Hêche Claude · Ständerat · 2019-03-13
Hêche Claude · Ständerat · Jura · Sozialdemokratische Fraktion · 2019-03-13
Wortprotokoll
En préambule, j'aimerais donner raison à notre collègue Olivier Français, en précisant que si la motion est acceptée, il y aura lieu d'examiner si justement la loi ne doit pas également être modifiée.
La motion, je dois le relever, met le doigt sur une problématique qui est importante, non seulement pour le sport d'élite, mais aussi pour le sport populaire: comment assurer la pérennité financière des installations sportives d'importance nationale? La question se pose tant du point de vue de la gestion des installations que du point de vue des adaptations liées aux évolutions sur les plans technique et sécuritaire.
Comme l'a relevé et l'a rappelé l'auteur de la motion, ce sont donc 105 projets qui auront été réalisés d'ici 2021 dans notre pays au terme du programme de la Confédération en faveur des infrastructures sportives. En dehors des fédérations sportives nationales, ces installations sont également mises à la disposition des clubs de sport régionaux et locaux ainsi que du grand public. Il est très important de le rappeler.

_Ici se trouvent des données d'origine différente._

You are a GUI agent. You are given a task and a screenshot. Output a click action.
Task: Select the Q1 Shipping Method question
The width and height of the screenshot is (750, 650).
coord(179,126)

Si la Confédération subventionne aujourd'hui la construction de ces infrastructures, elle ne verse rien pour leur fonctionnement, rien non plus en particulier pour leur rénovation, leur entretien ou leur amélioration. Comme le Conseil fédéral le précise dans son avis: "... les taxes d'utilisation qui leur sont facturées ne suffisent généralement pas pour garantir l'exploitation des installations à long terme." Un soutien fédéral à ce niveau permettrait de mieux garantir l'investissement consenti et l'utilisation optimale des installations. Bon nombre d'entre elles nécessitent ou nécessiteront des travaux importants, notamment pour répondre aux exigences techniques et sécuritaires. Ces exigences sont évolutives, car ce ne sont pas seulement de nouvelles règles qui sont fixées par les fédérations sportives nationales, mais elles sont également imposées par les établissements d'assurance immobilière, par exemple pour les chemins de fuite, par le type de matériau à utiliser et, malheureusement, par l'évolution sociétale que l'on observe dans le comportement de certains spectateurs.
Pour financer ces frais importants, il paraît illusoire de compter sur les montants payés par les institutions sportives pour utiliser les installations concernées. En effet, la plupart des fédérations sportives ont des moyens limités. Dans le courrier que nous avons reçu de Swiss Olympic il est mentionné: "Il n'est pas rare que certaines associations organisent leurs [PAGE 157] camps d'entraînement et leurs compétitions à l'étranger en raison des coûts dans notre pays."
Evidemment, les promoteurs d'installations utilisées par des fédérations sportives - qui au passage, je le précise, sont également des collectivités publiques - doivent tout faire pour couvrir les charges des installations existantes, notamment en les ouvrant au grand public et en organisant des manifestations, mais cela ne suffit pas. La Confédération doit donc aujourd'hui donner l'impulsion pour que les athlètes puissent s'entraîner dans des infrastructures existantes dans notre pays, et la Confédération doit participer aux améliorations nécessaires pour répondre aux exigences techniques et sécuritaires nouvellement fixées. Enfin, ces installations permettent et permettront - j'insiste sur le futur - également l'organisation de grandes manifestations, comme des championnats d'Europe ou des championnats du monde. Elles participent ainsi à la prospérité économique régionale et constituent un atout touristique supplémentaire.
Pour ces quelques raisons, je vous invite à adopter la motion.